From: Ying Han <yinghan@google.com>
To: Michal Hocko <mhocko@suse.cz>
Cc: Johannes Weiner <hannes@cmpxchg.org>, Mel Gorman <mel@csn.ul.ie>,
KAMEZAWA Hiroyuki <kamezawa.hiroyu@jp.fujitsu.com>,
Rik van Riel <riel@redhat.com>, Hillf Danton <dhillf@gmail.com>,
Hugh Dickins <hughd@google.com>,
Dan Magenheimer <dan.magenheimer@oracle.com>,
Andrew Morton <akpm@linux-foundation.org>,
linux-mm@kvack.org
Subject: Re: [PATCH V3 0/2] memcg softlimit reclaim rework
Date: Thu, 19 Apr 2012 10:47:27 -0700 [thread overview]

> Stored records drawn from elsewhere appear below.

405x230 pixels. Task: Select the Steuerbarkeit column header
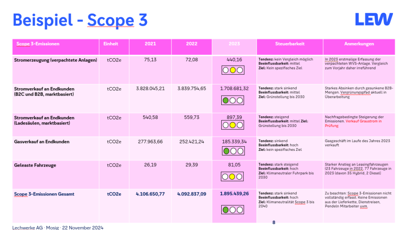click(290, 44)

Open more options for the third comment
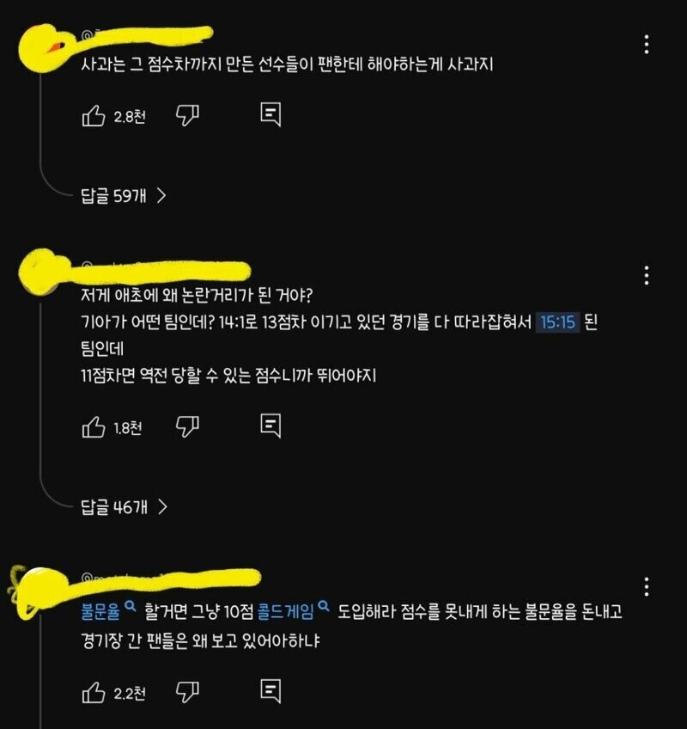pos(646,587)
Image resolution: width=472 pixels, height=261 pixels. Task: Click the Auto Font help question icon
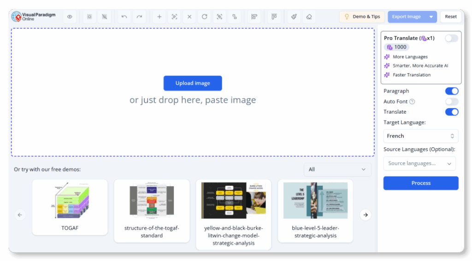tap(412, 102)
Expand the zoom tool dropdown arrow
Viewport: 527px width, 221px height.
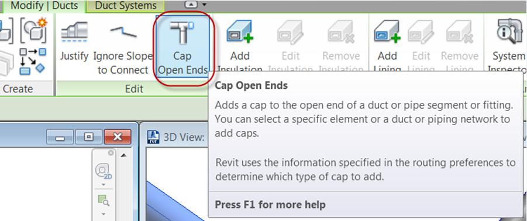tap(103, 214)
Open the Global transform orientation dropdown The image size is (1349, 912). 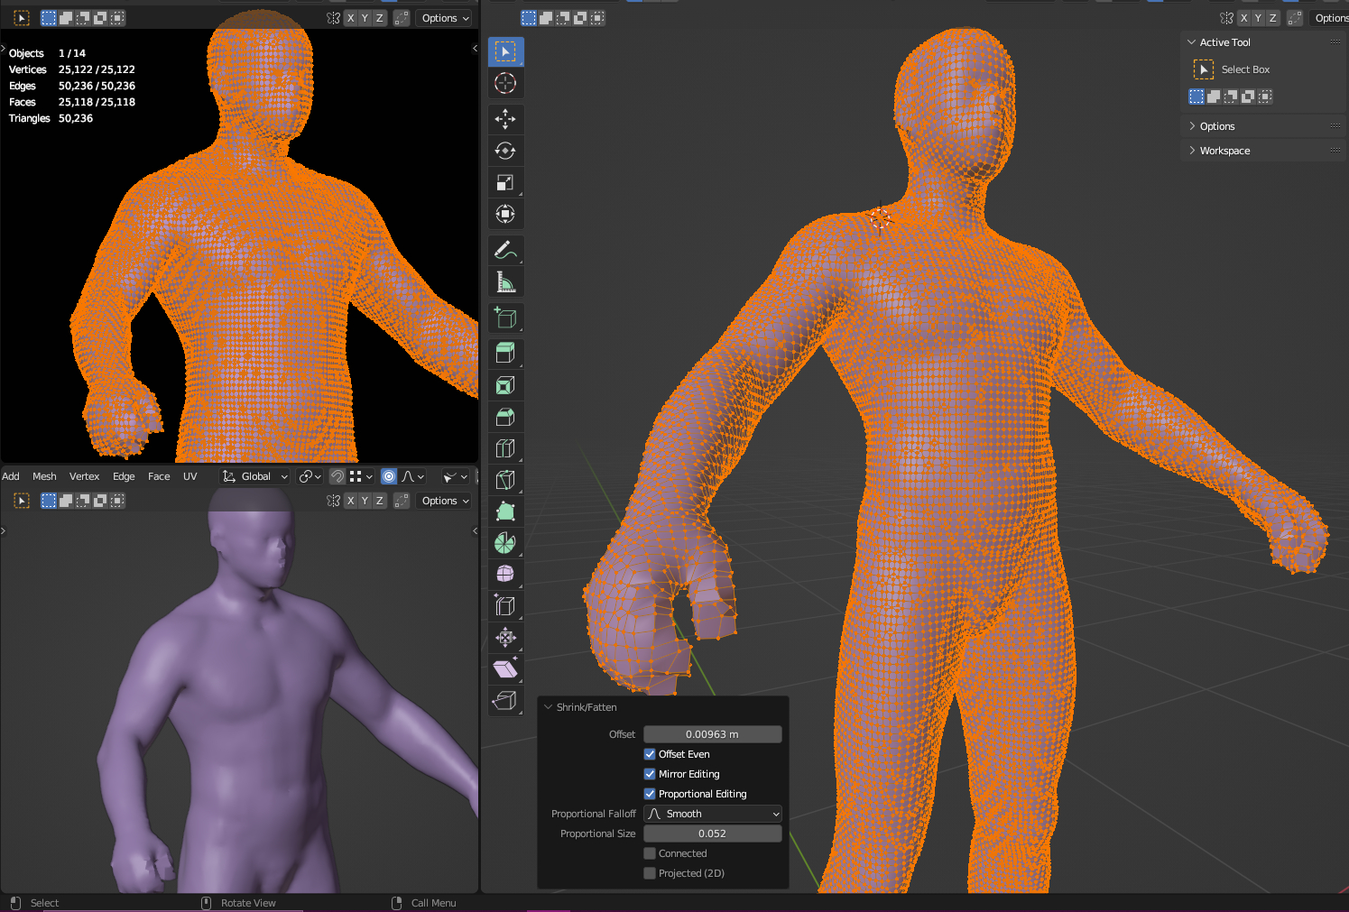255,476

Message-ID: <CALWz4iw156qErZn0gGUUatUTisy_6uF_5mrY0kXt1W89hvVjRw@mail.gmail.com> (raw)
In-Reply-To: <20120419170434.GE15634@tiehlicka.suse.cz>
On Thu, Apr 19, 2012 at 10:04 AM, Michal Hocko <mhocko@suse.cz> wrote:
> On Wed 18-04-12 11:00:40, Ying Han wrote:
>> On Wed, Apr 18, 2012 at 5:24 AM, Johannes Weiner <hannes@cmpxchg.org> wrote:
>> > On Tue, Apr 17, 2012 at 09:37:46AM -0700, Ying Han wrote:
>> >> The "soft_limit" was introduced in memcg to support over-committing the
>> >> memory resource on the host. Each cgroup configures its "hard_limit" where
>> >> it will be throttled or OOM killed by going over the limit. However, the
>> >> cgroup can go above the "soft_limit" as long as there is no system-wide
>> >> memory contention. So, the "soft_limit" is the kernel mechanism for
>> >> re-distributing system spare memory among cgroups.
>> >>
>> >> This patch reworks the softlimit reclaim by hooking it into the new global
>> >> reclaim scheme. So the global reclaim path including direct reclaim and
>> >> background reclaim will respect the memcg softlimit.
>> >>
>> >> v3..v2:
>> >> 1. rebase the patch on 3.4-rc3
>> >> 2. squash the commits of replacing the old implementation with new
>> >> implementation into one commit. This is to make sure to leave the tree
>> >> in stable state between each commit.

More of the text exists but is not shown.